Jak się okazuje, nie tylko bieżąca konsumpcja jest ograniczana - Polacy odkładają na później także wydatki związane np. z remontami czy zakupami pralek, telewizorów i lodówek. Nie wiadomo, czy robimy to w złudnej nadziei na spadek cen (inflacja - choć jej dynamika nieco spadła - wciąż jest dwucyfrowa), czy po prostu coraz większej liczbie gospodarstw domowych zaczyna brakować pieniędzy.

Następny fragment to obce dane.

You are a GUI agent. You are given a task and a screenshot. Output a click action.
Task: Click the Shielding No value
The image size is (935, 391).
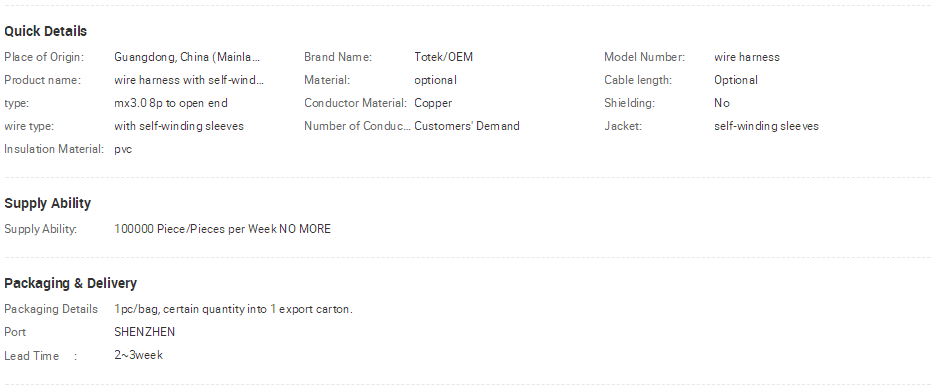(722, 103)
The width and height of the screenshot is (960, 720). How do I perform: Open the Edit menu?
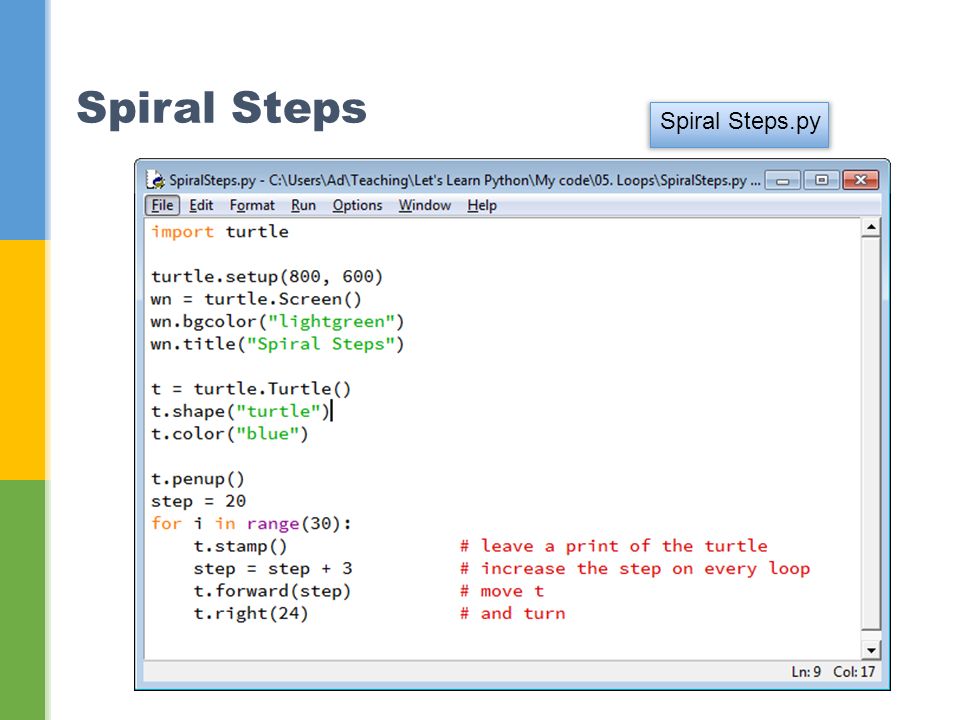click(201, 205)
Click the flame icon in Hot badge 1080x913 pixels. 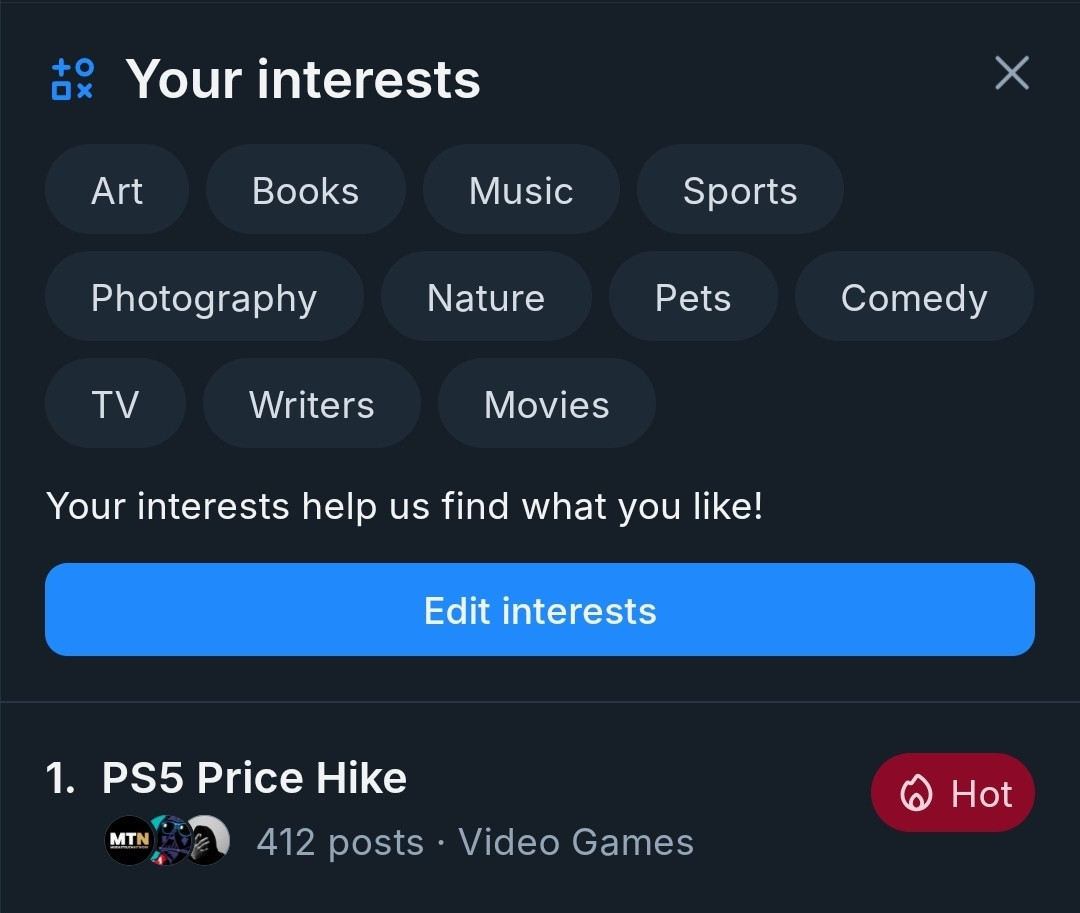pyautogui.click(x=916, y=793)
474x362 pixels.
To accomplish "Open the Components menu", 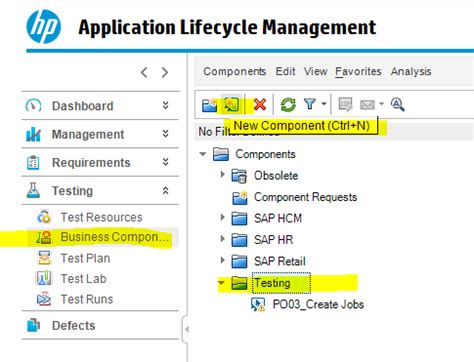I will pyautogui.click(x=235, y=71).
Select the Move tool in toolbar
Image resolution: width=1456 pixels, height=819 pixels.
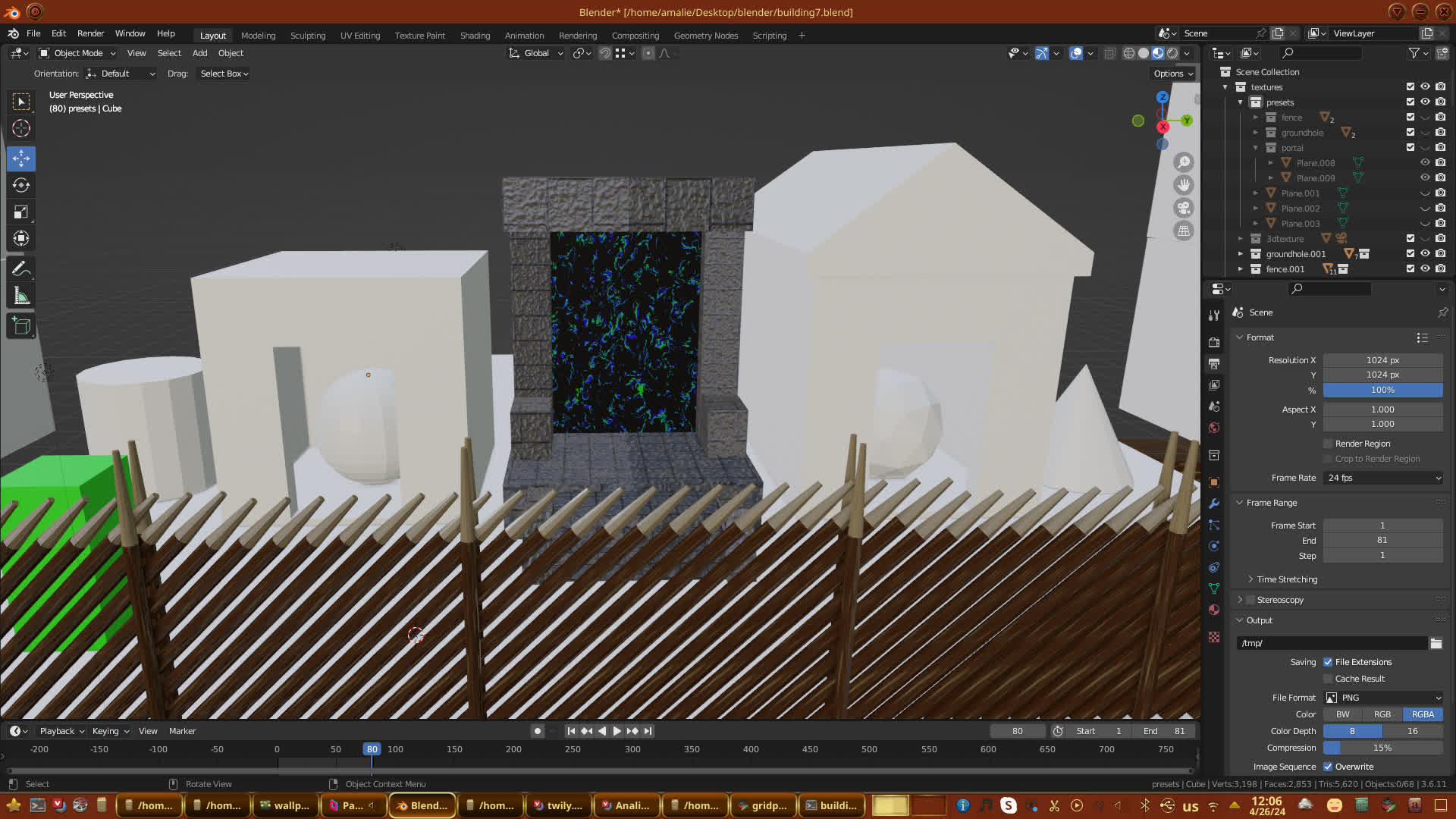coord(21,158)
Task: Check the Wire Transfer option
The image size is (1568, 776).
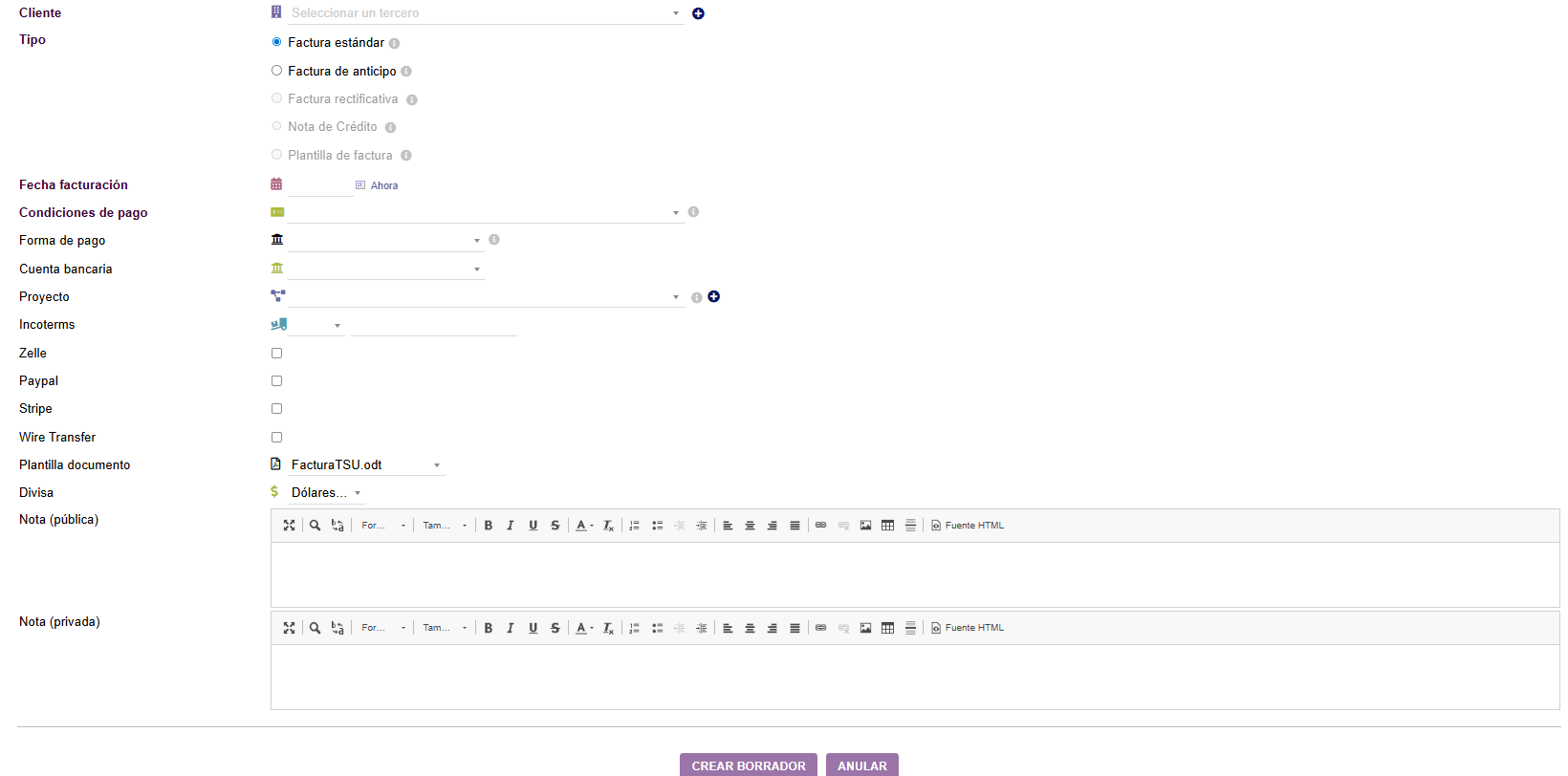Action: pyautogui.click(x=277, y=438)
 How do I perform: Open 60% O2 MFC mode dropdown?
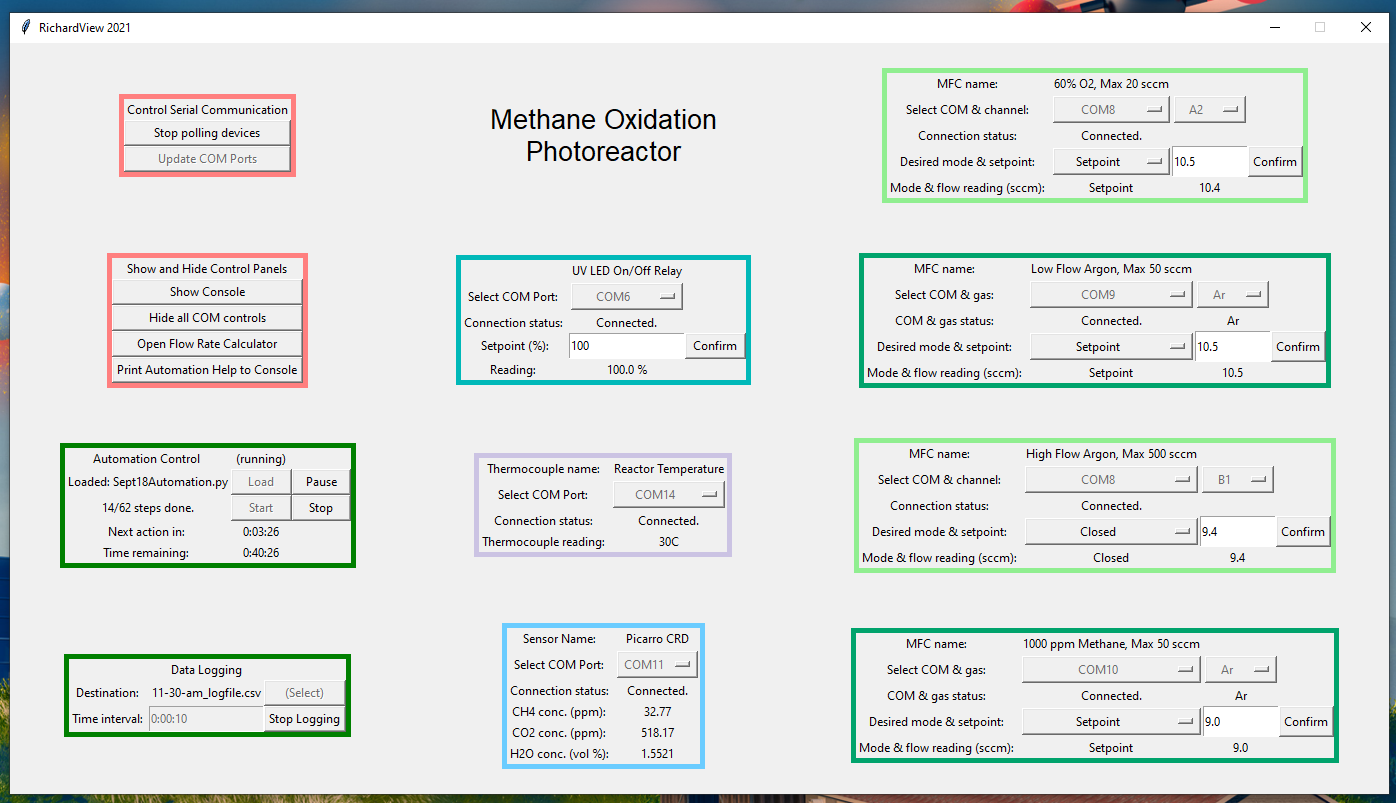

Skalę ograniczenia wydatków wśród Polaków dobrze pokazuje badanie "Oszczędzanie Polaków w inflacji" przeprowadzone przez IMAS International na zlecenie Krajowego Rejestru Długów Biura Informacji Gospodarczej. Taką strategię radzenia sobie z podwyżkami przyjęło już 66 proc. konsumentów. Tylko co piąty ankietowany (22 proc.) nie zamierza sobie niczego odmawiać i nie zwraca uwagi na rosnące ceny. 12 proc. nie potrafi powiedzieć, czy zmieniło coś w swoich wydatkach.
Główną i dominującą przyczyną decyzji o ograniczeniu wydatków, wskazywaną przez blisko 3/4 respondentów, jest odczuwalny wzrost cen produktów i usług. Duża część badanych (42 proc.) deklaruje też, że zamiast wydać, woli odłożyć pieniądze w obawie przed dalszymi podwyżkami. W przypadku niemal co piątej osoby powodem cięć jest obciążenie kredytem lub pożyczką.
- Podejście do ograniczania zakupów różni się, w zależności od wieku respondentów. W ostatnim półroczu młodzi wstrzymywali się od zakupów rzadziej niż starsi. W grupie 18-24-latków odsetek zaciskających pasa sięgał 56 proc., a w przypadku osób między 65. a 74. rokiem życia, już ponad 70 proc. - komentuje Adam Łącki, prezes zarządu Krajowego Rejestru Długów Biura Informacji Gospodarczej SA.
Jak się okazuje, pierwszą "ofiarą" zaciskania pasa przez Polaków stalli się restauratorzy. Większość badanych deklaruje, że z powodu rosnących cen i niepokoju związanego z inflacją ograniczyło wyjścia do restauracji. Cierpi na tym cała restauracyjna branża. Utrata klientów wraz z np. drożejącymi gazem i prądem może oznaczać kłopoty - nawet bankructwo niektórych restauracji.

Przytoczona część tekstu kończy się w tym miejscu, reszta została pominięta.